I was sitting in the back seat, quiet, busy jotting notes into my notebook, as we made slow but steady progress through the midday traffic. The driver, irritated by other drivers and the on again off again rain, respected my backseat solitude. But not for long. It was the weather that broke the silence.

“I’m really tired of the weather here,” he said. “Do you like the weather in Bogota?” It was a rhetorical question because he didn’t stop speaking.

“Very strange weather we’re having. I’d like to go to the United States where the weather would be much better.”

I asked him which part of the U.S. he’d visited.

“I haven’t been there, but I’m sure the weather’s better than Bogota. I’m sure many things there are better than in Bogota.”

He went quiet briefly, but began again as soon as I clicked open my pen.

“The situation here is terrible,” he said as we stopped briefly in the shadow of the Bancolombia bank building. “The politics, the corruption, the war. Here in the center it’s nice, it’s rich, there are few real problems. They like to talk about how the new Colombia is becoming rich, more powerful.

“But in the south,” he continued, “beginning where I picked you up, there’s just misery. There’s drugs, crime, prostitution, violence, children going to bed hungry. Their parents going to bed hungry. So many poor. So much sadness. I don’t want to be here anymore.”
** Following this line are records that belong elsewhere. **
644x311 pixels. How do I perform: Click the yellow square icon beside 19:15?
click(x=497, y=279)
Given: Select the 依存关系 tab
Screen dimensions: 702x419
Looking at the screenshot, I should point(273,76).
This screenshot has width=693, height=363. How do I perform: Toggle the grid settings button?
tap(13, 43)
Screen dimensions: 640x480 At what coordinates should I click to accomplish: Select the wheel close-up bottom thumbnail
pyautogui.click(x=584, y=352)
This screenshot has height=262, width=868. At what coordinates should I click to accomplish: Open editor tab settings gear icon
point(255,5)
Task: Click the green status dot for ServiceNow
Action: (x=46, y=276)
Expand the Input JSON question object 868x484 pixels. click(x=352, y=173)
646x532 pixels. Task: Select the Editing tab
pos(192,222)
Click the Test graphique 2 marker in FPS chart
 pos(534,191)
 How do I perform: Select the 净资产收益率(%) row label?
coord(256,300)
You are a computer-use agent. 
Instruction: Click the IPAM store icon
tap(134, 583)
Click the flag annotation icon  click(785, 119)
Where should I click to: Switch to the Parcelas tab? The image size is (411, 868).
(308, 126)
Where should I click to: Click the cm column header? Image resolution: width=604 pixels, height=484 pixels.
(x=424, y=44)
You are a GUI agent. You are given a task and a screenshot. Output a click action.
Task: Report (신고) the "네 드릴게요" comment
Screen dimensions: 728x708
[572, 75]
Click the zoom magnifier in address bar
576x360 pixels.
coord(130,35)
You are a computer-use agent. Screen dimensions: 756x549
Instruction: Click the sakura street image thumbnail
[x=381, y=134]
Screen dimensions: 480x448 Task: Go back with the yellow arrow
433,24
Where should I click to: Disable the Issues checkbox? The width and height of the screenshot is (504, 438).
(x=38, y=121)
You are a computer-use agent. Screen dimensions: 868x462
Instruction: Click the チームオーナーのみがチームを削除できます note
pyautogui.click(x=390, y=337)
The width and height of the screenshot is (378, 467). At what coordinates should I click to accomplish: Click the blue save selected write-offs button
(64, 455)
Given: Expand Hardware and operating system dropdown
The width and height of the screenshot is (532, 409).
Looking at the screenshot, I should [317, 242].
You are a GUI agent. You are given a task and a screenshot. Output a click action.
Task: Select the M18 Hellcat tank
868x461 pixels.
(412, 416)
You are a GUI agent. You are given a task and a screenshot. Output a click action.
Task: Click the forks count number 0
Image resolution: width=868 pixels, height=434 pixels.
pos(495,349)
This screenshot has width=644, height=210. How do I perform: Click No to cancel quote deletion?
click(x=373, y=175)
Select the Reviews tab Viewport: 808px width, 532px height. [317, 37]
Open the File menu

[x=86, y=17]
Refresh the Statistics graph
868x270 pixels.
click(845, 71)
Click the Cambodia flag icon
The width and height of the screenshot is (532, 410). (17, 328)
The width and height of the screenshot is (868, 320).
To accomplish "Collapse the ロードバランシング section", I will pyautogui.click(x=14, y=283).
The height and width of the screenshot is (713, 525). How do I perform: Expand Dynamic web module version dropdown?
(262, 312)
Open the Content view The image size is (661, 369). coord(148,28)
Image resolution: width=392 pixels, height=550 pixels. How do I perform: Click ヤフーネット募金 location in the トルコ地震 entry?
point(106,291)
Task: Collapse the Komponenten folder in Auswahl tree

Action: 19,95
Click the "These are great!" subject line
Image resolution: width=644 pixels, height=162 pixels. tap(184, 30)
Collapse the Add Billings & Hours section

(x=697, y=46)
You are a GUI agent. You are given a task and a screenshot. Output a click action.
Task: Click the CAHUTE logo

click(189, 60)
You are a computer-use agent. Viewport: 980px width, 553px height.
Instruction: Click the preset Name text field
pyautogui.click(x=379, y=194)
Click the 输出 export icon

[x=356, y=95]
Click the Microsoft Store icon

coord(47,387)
He paused again, just long enough for me to jot down the gist of this wholly unexpected but thoughtful rant. He was the second of as many cab drivers today who spoke, unprompted, of the poverty in Bogota. Maybe the neighborhoods we drove through, prompted by the gray wet chill outside, inspired them.

As the light turned green he shook his head.

“But it’s the same in the United States, isn’t it,” he said. This time he paused expecting a reply.

I told him that in some parts, yes, but that there were many very nice areas as well. “Just like here,” I said.

“Con aqui, mismo,” he repeated, smiling at my awkward Spanish. He was silent until we reached my stop.

“I’ll just stay here,” he said, handing me his business card after I paid my fare. “Call me if you need anything. Anything at all.”